Referring back to FIGS. 2A-2C, it may further be appreciated that one or more design parameters of the vanes 258 and/or the cross-flow member 240, such as the number, size, pitch, distribution, disposition, shape, and/or any other characteristic or parameter associated with the vanes 258 and/or the cross-flow member 240, may vary from one embodiment to another and may depend upon or be determined by one or more characteristics and/or parameters of the process fluid and/or the motor-compressor 100. For example, the design parameters of the vanes 258 and/or the cross-flow member 240 may be determined by the composition of the process fluid and/or the concentration of the high-density components contained in the process fluid. The design parameters of the vanes 258 and/or the cross-flow member 240 may also depend upon the location of the fluid takeoff assembly 102 relative to the motor-compressor 102 and/or the cooling system. Further, while FIGS. 2A-2C illustrate the fluid takeoff assembly 102 in a vertical orientation with the inlet 211 oriented downward and the outlet 213 oriented upward such that the process fluid flows in an upward direction, it may be appreciated that the fluid takeoff assembly 102 may be equally operable in a horizontal orientation or an inverted orientation such that the process fluid flows horizontally or downwardly, respectively.
FIG. 3 illustrates a flowchart of a method 300 for removing contaminant from a process fluid introduced into a cooling system of a motor-compressor with a fluid takeoff assembly, according to one or more embodiments. The method 300 may include introducing the process fluid to an outer pipe of the fluid takeoff assembly via an inlet thereof, as shown at 302. The method 300 may also include flowing the process fluid through an annular space of the fluid takeoff assembly, as shown at 304. An inner radial surface of the outer pipe and an outer radial surface of an inner pipe of the fluid takeoff assembly may at least partially define the annular space therebetween.
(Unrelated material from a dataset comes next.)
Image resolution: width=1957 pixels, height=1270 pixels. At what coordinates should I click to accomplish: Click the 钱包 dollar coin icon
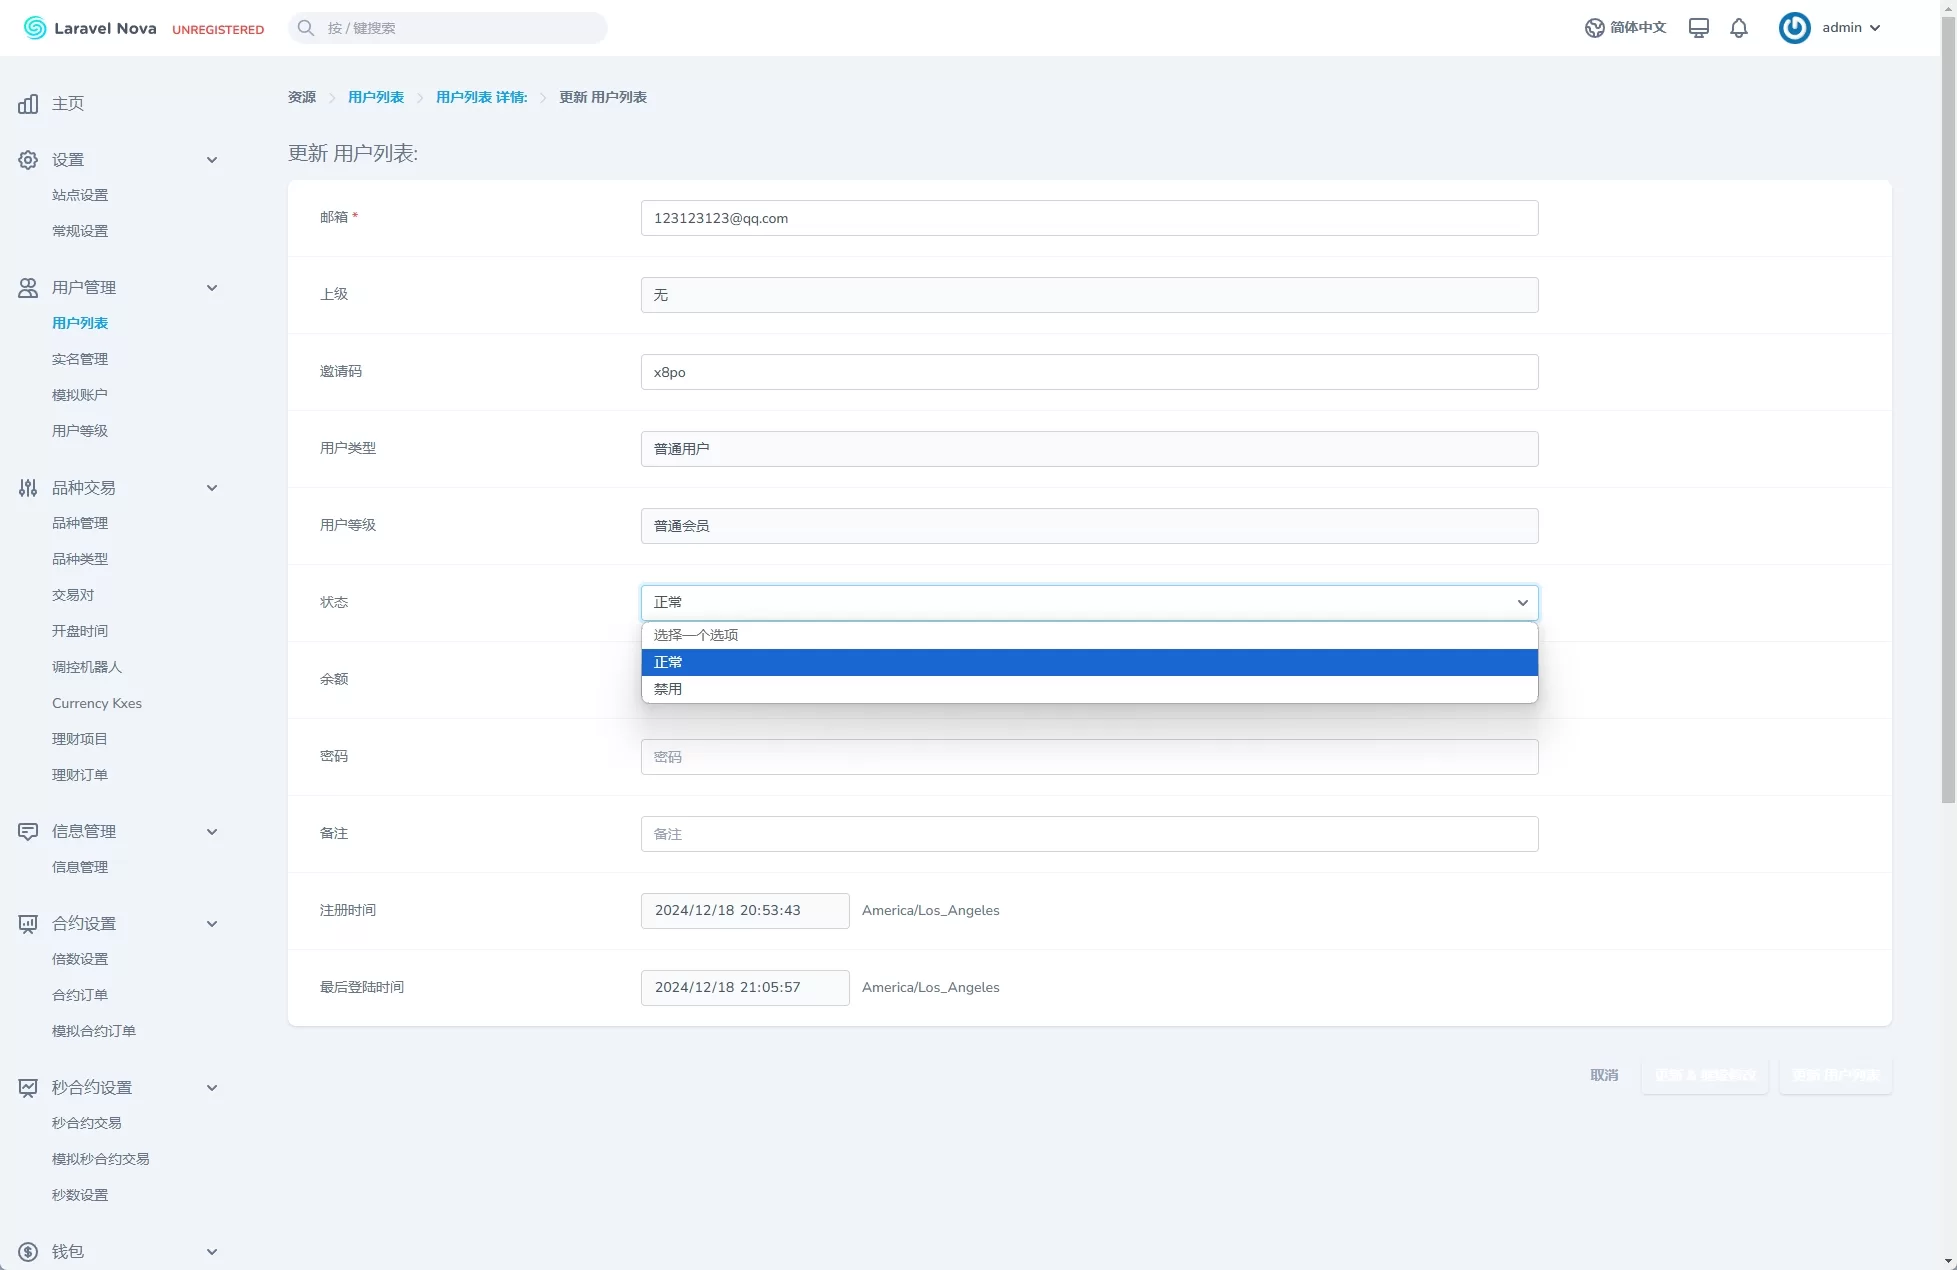pyautogui.click(x=28, y=1252)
The method 300 may further include at least partially inducing a swirling flow in the process fluid flowing through the annular space with a plurality of vanes and a cross-flow member to direct at least a portion of the contaminants contained in the process fluid toward the inner radial surface of the outer pipe and thereby provide a flow of a relatively clean process fluid along the outer radial surface of the inner pipe, as shown at 306. The method 300 may also include flowing a portion of the relatively clean process fluid to a fluid passage of the inner pipe via an open axial end thereof, as shown at 308. The open axial end of the inner pipe may be disposed proximal an outlet of the outer pipe. The method 300 may also include flowing the portion the relatively clean process fluid from the fluid passage to a flowpath of the cross-flow member via a radial opening of the inner pipe, as shown at 310. The method 300 may further include flowing the portion of the relatively clean process fluid from the flowpath of the cross-flow member to the cooling system of the motor-compressor, as shown at 312.
The foregoing has outlined features of several embodiments so that those skilled in the art may better understand the present disclosure. Those skilled in the art should appreciate that they may readily use the present disclosure as a basis for designing or modifying other processes and structures for carrying out the same purposes and/or achieving the same advantages of the embodiments introduced herein. Those skilled in the art should also realize that such equivalent constructions do not depart from the spirit and scope of the present disclosure, and that they may make various changes, substitutions, and alterations herein without departing from the spirit and scope of the present disclosure.